Today we are celebrating some of the most inspiring and influential African
American songwriters and
composers in gospel music.
Charles Tindley was known as a powerful preacher. He was the first composer
to copyright church songs and was sometimes called the “grandfather of black
gospel music.” His hymn “I’ll Overcome Someday” was the inspiration for the
protest song “We Shall Overcome.” Other songs by Tindley include, “Leave It
There”, “Stand by Me”, “The Storm Is Passing Over”, and “We’ll Understand It
Better By and By”.
Thomas Dorsey was born July 1, 1899 in rural Georgia. Known as the “father of
black gospel music,” he learned religion from his Baptist minister father and piano
from his music teacher mother. After his family moved to Atlanta when he was 11,
Dorsey struggled in school and found a haven listening to local black musicians.
He soon dropped out of school and began playing piano in speakeasies, later
leading Ma Rainey’s jazz band. But Dorsey’s world came crashing down in 1931 when his wife, Nettie Harper, died giving birth to their first child who died a day
later. In his devastating grief, he wrote “Precious Lord, Take My Hand.”
Throughout his career, he penned 3,000 songs, a third of them
gospel...including... "Peace In The Valley."
Rev. Cleavant Derricks was born May 13, 1910, in Chattanooga, Tennessee. He
is perhaps most famous for writing the hymn, “Just a Little Talk with Jesus,”
which was published in 1937. Just before he died, a record producer found out
Derricks had never received a dime for his hymns. He contacted a licensing service
and got them to pay royalties for six years, a total of $14,000. It’s been said,
clearly, Derricks wrote for his love of the Lord, knowing he could tell him “all
about our troubles” and he would “hear our faintest cry and answer by and by.”
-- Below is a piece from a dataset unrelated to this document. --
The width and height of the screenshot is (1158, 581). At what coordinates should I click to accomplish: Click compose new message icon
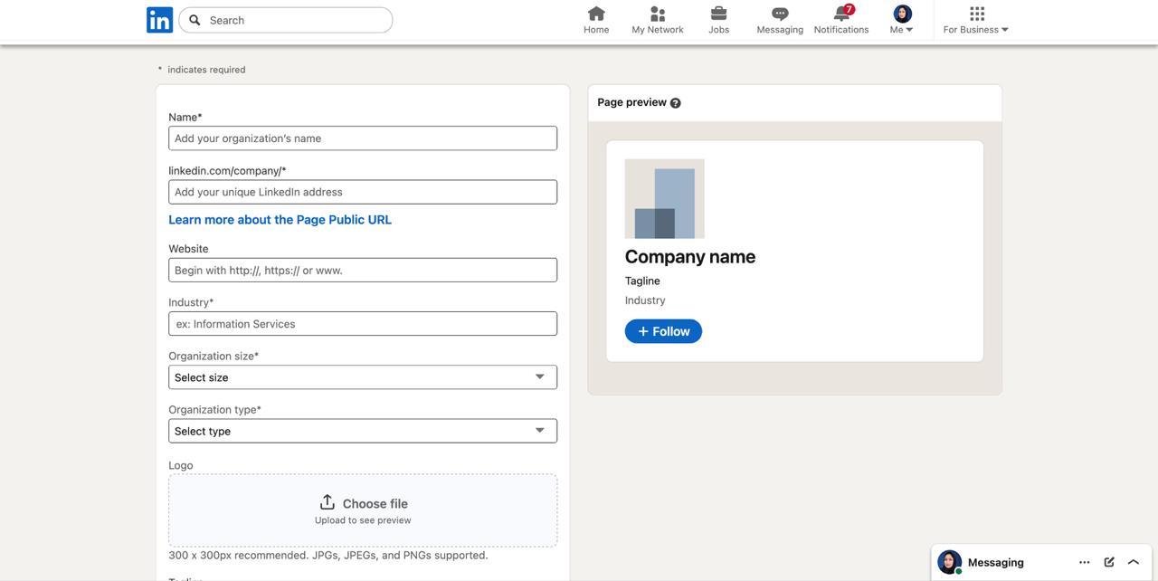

Margaret Bonds was a 20th-century American composer, pianist, arranger and
teacher born March 3, 1913. She is Perhaps best-known for ‘He’s Got the Whole
World in His Hand’, which she arranged for soprano Leontyne Price in 1963. She
also collaborated closely with the leading poet Langston Hughes, writing music
that celebrated African American culture and values at the time of the Civil Right
Movement.
Doris Akers was an African American gospel composer and vocalist born in
1923 in Brookfield, Missouri. She learned to play piano at age six, and wrote her
first song, "Keep the Fires Burning in Me," when she was ten. Akers is probably
best known for composing the songs “Sweet, Sweet Spirit,” “Sweet Jesus,” and “I
Cannot Fail the Lord." She also co-wrote “Lord, Don’t Move the Mountain” with
her long-time friend, Mahalia Jackson.
God bless their memory and their soul stirring contribution to the history of gospel music.